◆ **Reading text**:
──────────
Prime Minister Philip Davis Delivers Resilient Mid-Year Budget, Showcasing Remarkable Economic Growth and Strategic Milestones

Amid Global Economic Slowdown, Davis Administration Achieves Over 4% GDP Growth, Surpluses, and Unprecedented Fiscal Discipline; Updates on Bold Initiatives for Clean Energy, Education, and Family Island Development.

Nassau, The Bahamas – Prime Minister Philip Davis presented a mid-year budget contribution to Parliament Wednesday reflecting the Administration’s advancement of its strategic development plan and its focus on improving the lives of Bahamians.

“Currently, the world is going through an economic slowdown. Countries around the world are seeing a decline in GDP growth. Some are even seeing a contraction. Governments are tightening their belts and bracing for rough landings,” Prime Minister Davis told parliament.

“It is a testament to the effectiveness of our economic strategies that our economy – a tourism-reliant, import-dependent economy – continues to see GDP growth at a rate of over 4%, placing us above the global average, above many so-called self-sufficient and developed economies, which saw their economies slow to 1.4% growth,” he added.

The Prime Minister’s contribution also highlighted consecutive half-years of surpluses, also reflecting the Administration’s commitment to more effective revenue generation and expense management. It is forecast that the current revenue enhancement measures are expected to realize the goal of revenue accounting for 25% of GDP in just a few years.

The Administration also prioritized public service promotions, marking the first public service-wide promotion exercise in nine years and resumed annual increment payments, thereby placing an additional $18 million in the pockets of Bahamians.

Unemployment numbers have also receded to their lowest level since before the 2008 recession.


The Administration has also made considerable progress in meeting the demand for affordable housing and providing loans and grants to support small and medium-sized enterprises.
──────────
◆ **The task**:
Can you continue the article on Prime Minister Philip Davis's mid-year budget from its final sentence, the one on affordable housing and support for small and medium-sized enterprises?

◆ **Data section**:
──────────
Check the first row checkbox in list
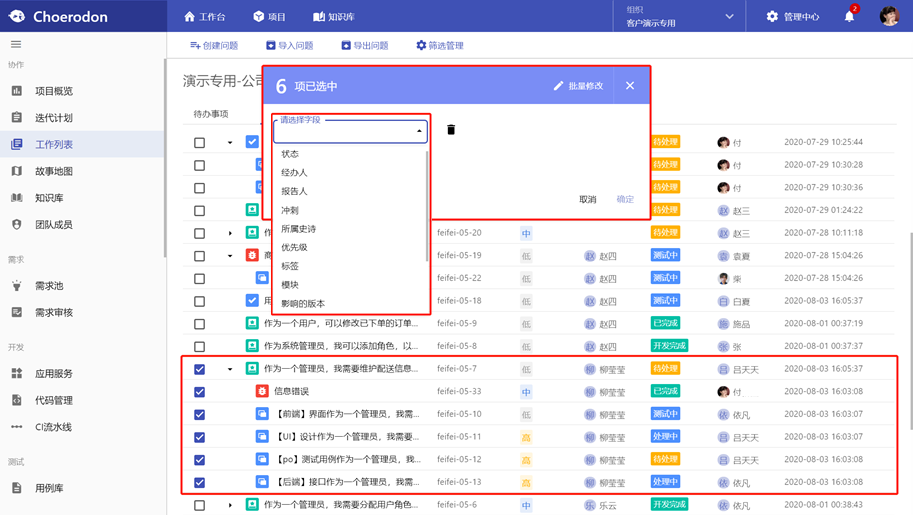The width and height of the screenshot is (913, 515). tap(200, 142)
──────────
◆ **Answer box**:
The National School Breakfast pilot programme, launched last year, is about to be expanded to even more schools and new educational initiatives to counter learning loss suffered during the COVID-19 pandemic are being advanced.

Family Island development continues to be a priority with private and public sector investments in infrastructure and roadworks throughout the Family Islands and several major public-private partnerships, including The Renaissance Airport Initiative that will expand and modernise the 14 airports throughout the Family Islands.

Solar energy for New Providence, LNG as a partner fuel, and the transformation of the infrastructure remain critical to the Administration’s thrust to lower burdensome energy costs.

Accordingly, the Davis Administration looks forward to announcing, in short order, initiatives to increase reliability, add cleaner energy, provide additional training for BPL workers – and strengthen the company’s financial position.

The Davis Administration has committed to not introducing new taxes that will directly impact Bahamian families but will be resolute in the collection of outstanding taxes, which has already been seen from the collection of up to $800 million in real property tax arrears.